Les tensions entre Washington et Téhéran connaissent une nouvelle intensification. Dans la soirée du mercredi 25 octobre, les États-Unis ont relancé leurs frappes aériennes sur l’Iran, en réponse à des provocations jugées inacceptables. En retour, la République islamique a déclaré qu’elle ciblerait tout navire passant par le détroit d’Ormuz, un axe vital pour le transport maritime international, notamment celui des hydrocarbures.
EN BREF
- Les États-Unis ont mené de nouvelles frappes contre l’Iran en légitime défense.
- Téhéran menace de bloquer le détroit d’Ormuz pour tout navire commercial.
- Donald Trump a justifié ces frappes par des provocations persistantes de l’Iran.
Selon les informations fournies par le Commandement militaire américain pour le Moyen-Orient (Centcom), les frappes ont été lancées à 17h15, heure de Washington, soit 00h45 le jeudi à Téhéran. L’armée a précisé que ces bombardements étaient destinés à répondre à ce qu’elle considère comme une « agression injustifiée et persistante de l’Iran ».
Des explosions ont été rapportées sur l’île de Qeshm, ainsi qu’à Minab, Sirik et au port de Bandar Abbas, des zones déjà touchées par des frappes antérieures. Ces opérations avaient ciblé des installations de défense aérienne, des postes de contrôle et des systèmes de radar iraniens, marquant une escalade significative des hostilités.
En réaction à ces bombardements, l’armée iranienne a annoncé un changement de stratégie, déclarant qu’elle viserait tout navire traversant le détroit d’Ormuz, un passage maritime crucial pour le commerce mondial. « Le détroit est désormais complètement fermé à tout type de navire, y compris les pétroliers et les navires marchands », a affirmé un responsable militaire iranien. Cette déclaration a été suivie par l’annonce de frappes sur deux navires qui auraient tenté de pénétrer illégalement dans le détroit.
Malgré ces affirmations, le Centcom a insisté sur le fait que le détroit d’Ormuz demeurait accessible et que les opérations commerciales continuaient d’y avoir lieu sans entrave. Cette divergence d’information souligne les tensions croissantes entre les deux nations.
Les médias iraniens ont également rapporté que Téhéran avait lancé des attaques contre le quartier général de la 5e flotte américaine basé à Bahreïn, ciblant des installations de communication et des systèmes antimissiles. Dans un mouvement de représailles, les Gardiens de la Révolution ont annoncé avoir frappé des bases militaires au Koweït ainsi qu’à Bahreïn, intensifiant ainsi le conflit régional.
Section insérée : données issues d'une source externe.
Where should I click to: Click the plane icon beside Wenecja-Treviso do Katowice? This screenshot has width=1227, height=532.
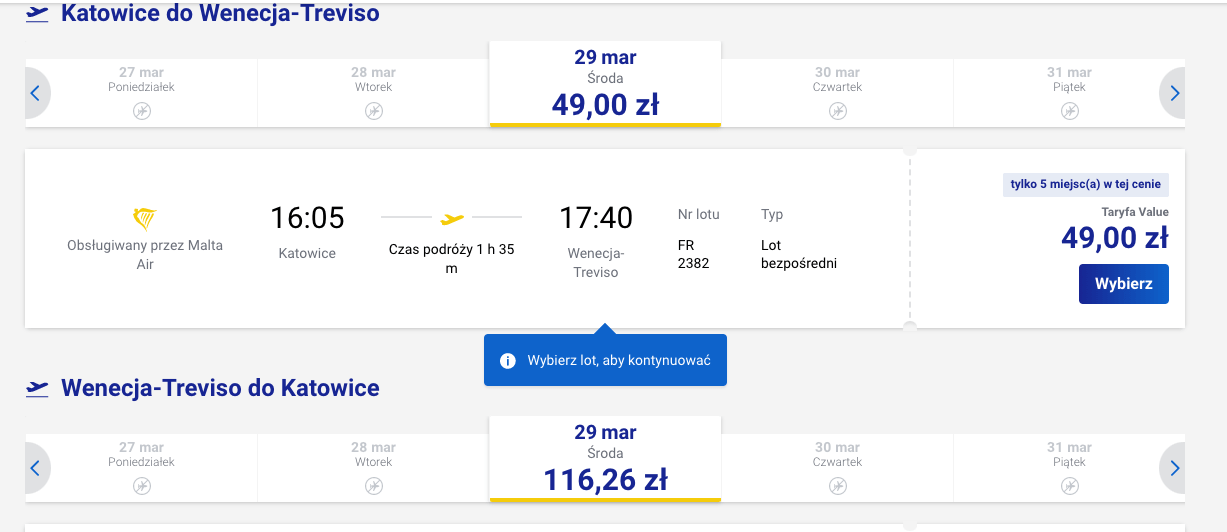coord(38,388)
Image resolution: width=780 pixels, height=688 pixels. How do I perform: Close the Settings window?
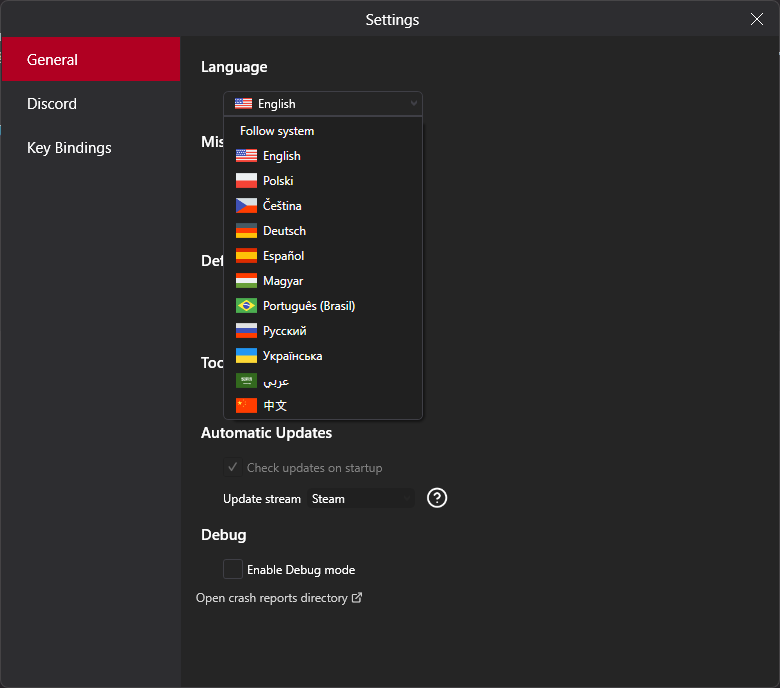(757, 19)
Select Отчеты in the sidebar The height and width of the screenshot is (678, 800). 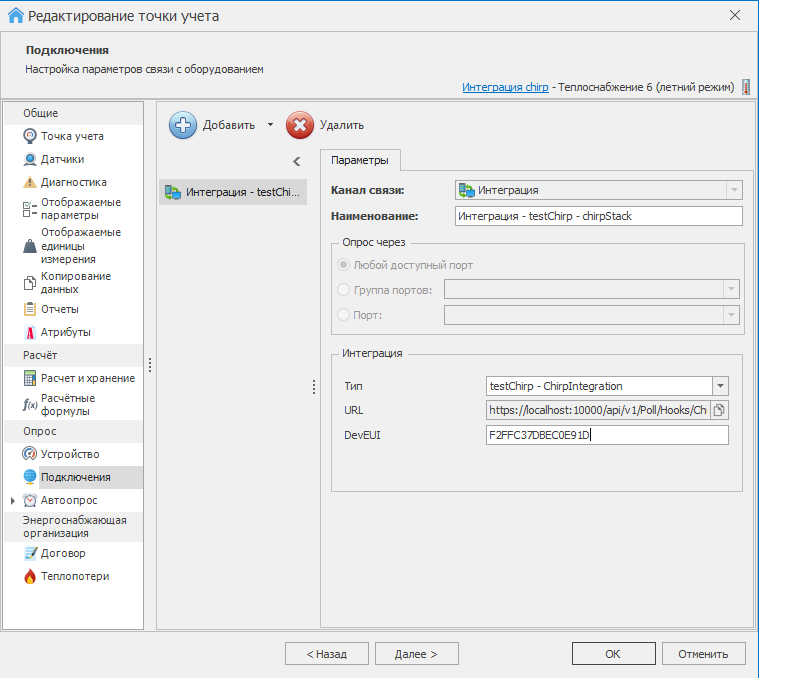click(x=59, y=309)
Lors d’une conférence de presse tenue dans le Bureau ovale, Donald Trump a justifié ces frappes par la nécessité de protéger les intérêts américains. « Nous étions vraiment sur le point de conclure un accord, mais ils continuent de nous mener en bateau », a-t-il déclaré. Le président américain a ensuite menacé de frapper l’Iran « très durement », marquant ainsi une position ferme sur les actions à venir.
Ce climat de tension entre les États-Unis et l’Iran, déjà volatile, semble se diriger vers une escalade militaire plus profonde. Les conséquences de ces actions militaires pourraient avoir des répercussions significatives sur la stabilité de la région et sur le commerce international, rendant la situation à surveiller de près.